Personal information
- Full name: Russell Johnston
- Born: 10 February 1960 (age 66)
- Original team: Casterton, Victoria
- Height: 193 cm (6 ft 4 in)
- Weight: 85 kg (187 lb)
- Position: Ruckman

Playing career^{1}
- Years: Club / Games (Goals)
- 1980: Collingwood (VFL) / 8 (2)
- 1981–1990: Port Adelaide (SANFL) / 207 (72)
- Total:  / 215 (74)

Representative team honours
- Years: Team / Games (Goals)
- 1984–1988: South Australia / 6
- ^{1} Playing statistics correct to the end of 1990.

Career highlights
- Club 3× Port Adelaide premiership player (1981, 1989, 1990); Port Adelaide captain (1986–1990); Jack Oatey Medallist (1989); Port Adelaide best & fairest (1989); Honours Port Adelaide's greatest team (ruckman); Port Adelaide life member (1990);

= Russell Johnston (footballer) =

Australian rules footballer

Russell Johnston (born 10 February 1960) is a former Australian rules footballer who played for in the Victorian Football League (VFL) and Port Adelaide in the South Australian National Football League (SANFL).

== Early years ==
Russell was originally from Casterton Football Club in the Western District Football League, Victoria.

== Collingwood (1980) ==
In 1980 Johnston was recruited by Collingwood. He made his debut in Round 3 of the 1980 VFL season against Hawthorn at Princes Park. At the end of the season Johnston was delisted by Collingwood.

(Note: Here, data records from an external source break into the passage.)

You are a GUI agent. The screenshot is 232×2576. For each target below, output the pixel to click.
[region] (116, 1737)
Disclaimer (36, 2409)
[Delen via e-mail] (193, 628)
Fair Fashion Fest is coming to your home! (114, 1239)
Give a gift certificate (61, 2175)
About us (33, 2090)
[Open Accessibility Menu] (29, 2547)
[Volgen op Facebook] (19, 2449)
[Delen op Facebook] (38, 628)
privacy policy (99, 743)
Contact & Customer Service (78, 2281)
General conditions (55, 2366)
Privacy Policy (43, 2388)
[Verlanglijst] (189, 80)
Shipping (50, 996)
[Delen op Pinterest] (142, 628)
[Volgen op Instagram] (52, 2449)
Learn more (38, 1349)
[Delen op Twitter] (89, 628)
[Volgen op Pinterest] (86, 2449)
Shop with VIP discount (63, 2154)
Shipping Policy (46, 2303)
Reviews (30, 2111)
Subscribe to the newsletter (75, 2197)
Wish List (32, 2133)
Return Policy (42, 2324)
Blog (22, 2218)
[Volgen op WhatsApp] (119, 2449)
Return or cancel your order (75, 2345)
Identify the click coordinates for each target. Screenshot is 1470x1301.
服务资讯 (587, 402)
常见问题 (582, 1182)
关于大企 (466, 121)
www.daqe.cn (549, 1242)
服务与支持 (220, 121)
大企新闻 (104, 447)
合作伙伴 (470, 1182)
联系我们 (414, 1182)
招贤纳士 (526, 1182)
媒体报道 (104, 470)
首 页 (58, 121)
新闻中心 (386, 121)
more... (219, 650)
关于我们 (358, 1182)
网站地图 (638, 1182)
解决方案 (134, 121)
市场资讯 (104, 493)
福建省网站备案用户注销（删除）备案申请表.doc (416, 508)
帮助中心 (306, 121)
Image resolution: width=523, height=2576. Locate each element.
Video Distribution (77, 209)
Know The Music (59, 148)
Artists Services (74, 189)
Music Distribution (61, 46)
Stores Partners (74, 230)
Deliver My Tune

== Port Adelaide (1981–1990) ==
Johnston joined SANFL club Port Adelaide in 1981. A member of Port's 1981 premiership team, Johnston was appointed club captain in 1986. He missed the 1988 Grand Final win due to suspension but captained Port Adelaide to premierships the next two seasons. Johnston's performance in the 1989 Grand Final earned him a Jack Oatey Medal, to go with the Port Adelaide 'Best and Fairest' which he also won that year.

Johnston represented South Australia in six interstate matches during his career.

== Honours ==
In 2000 Johnston was named as first ruckman in Port Adelaide's official Greatest Team, which took into account all players since 1870.